As a fifteen-year-old sophomore in high school, I started learning Spanish and was immediately overwhelmed with the verbs. Not only were there so many of them, there were so many irregular ones—or so it seemed at the time. (Okay, it still seems that way.) Irregular verbs became the bane of my Spanish-language-learning existence.
I’m happy to report that those days are over! Really! After having thought about this for a while, I realize now that I just get it. This … this is immensely exciting, folks! I used to think of verbs as shoes:
If you’re Spanish, you may find this hilarious. I know Mario did when I first showed him. You see, many verbs are stem-changing verbs, but I prefer their informal appellation: boot verbs. You never realized footwear could be used to learn a language, now did you? In fact, this is a very useful way of learning stem-changing verbs. You see, all the verbs that fit in the boot change their stem.
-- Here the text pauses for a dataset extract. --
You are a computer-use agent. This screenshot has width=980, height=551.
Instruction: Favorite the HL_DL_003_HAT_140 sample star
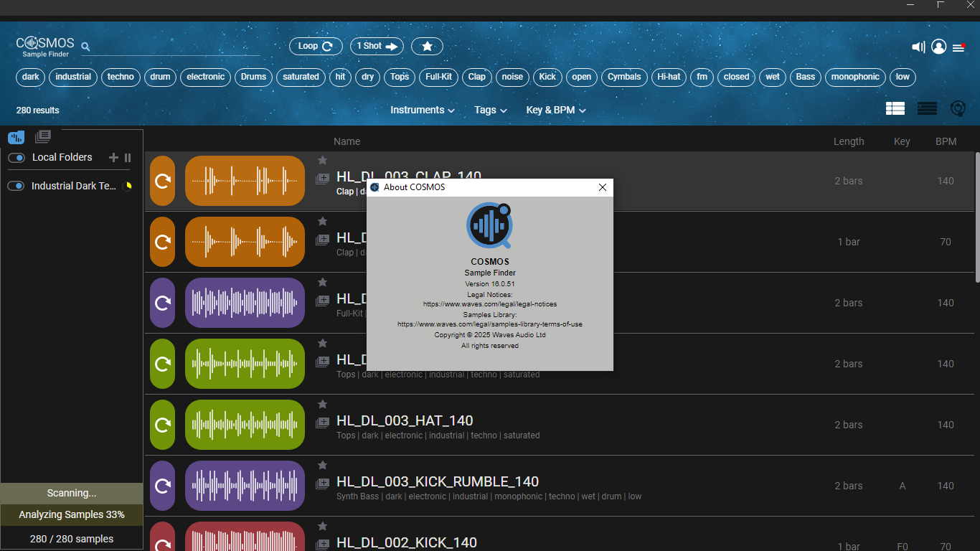tap(323, 405)
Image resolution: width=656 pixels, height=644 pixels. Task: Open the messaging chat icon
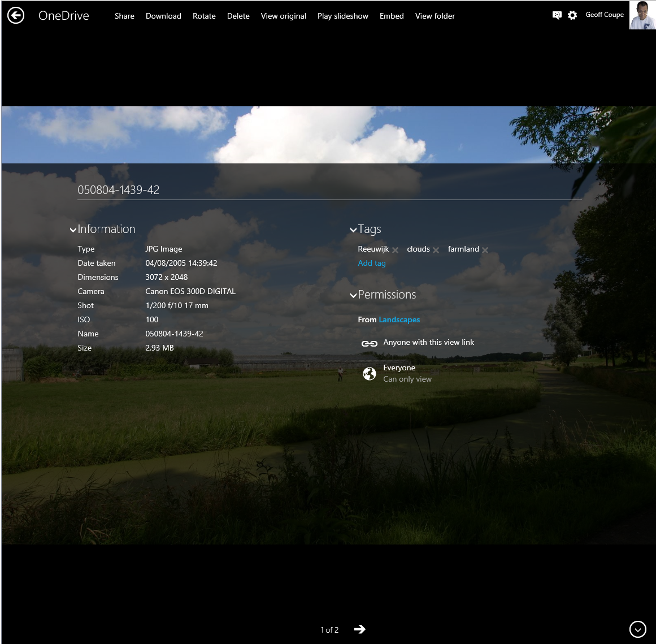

Note: the vosotros form was marked out because they did this in high school! What was their problem? “You’ll most likely never go to Spain.” Chyeah. I see how that worked out.
You see how only the nosotros and vosotros forms don’t change? That’s because—and solely because—they don’t fit in the boot. Yep. Boots for the win!
And this only the present tense! You Spanish speakers get this since you (obviously) speak English, but our verbs in English are really simple. No need to conjugate for the most part; you just need to add an s in the singular third-person present tense, and you’re good to go. (Thus, I get, you get, she/he gets, etc.)
I used to find this daunting. There were so many verbs to memorize and so many different ways to conjugate them, even if the boot thing did help. What changed? I don’t know, really, but one day it just clicked!
Nowadays, when I see a verb like alzar (and consequently realzar), I know instinctively how to conjugate it, in all the tenses. (Okay, not instinctively. This took a lot of work, people!) By the way, it’s like this:
Now that I have the whole conjugation thing down, it’s my goal to master the immense quantity of verbs. I’ve got my work cut out for me.
(Newest verb learned: desentreñar. Newest non-verb learned: picana.)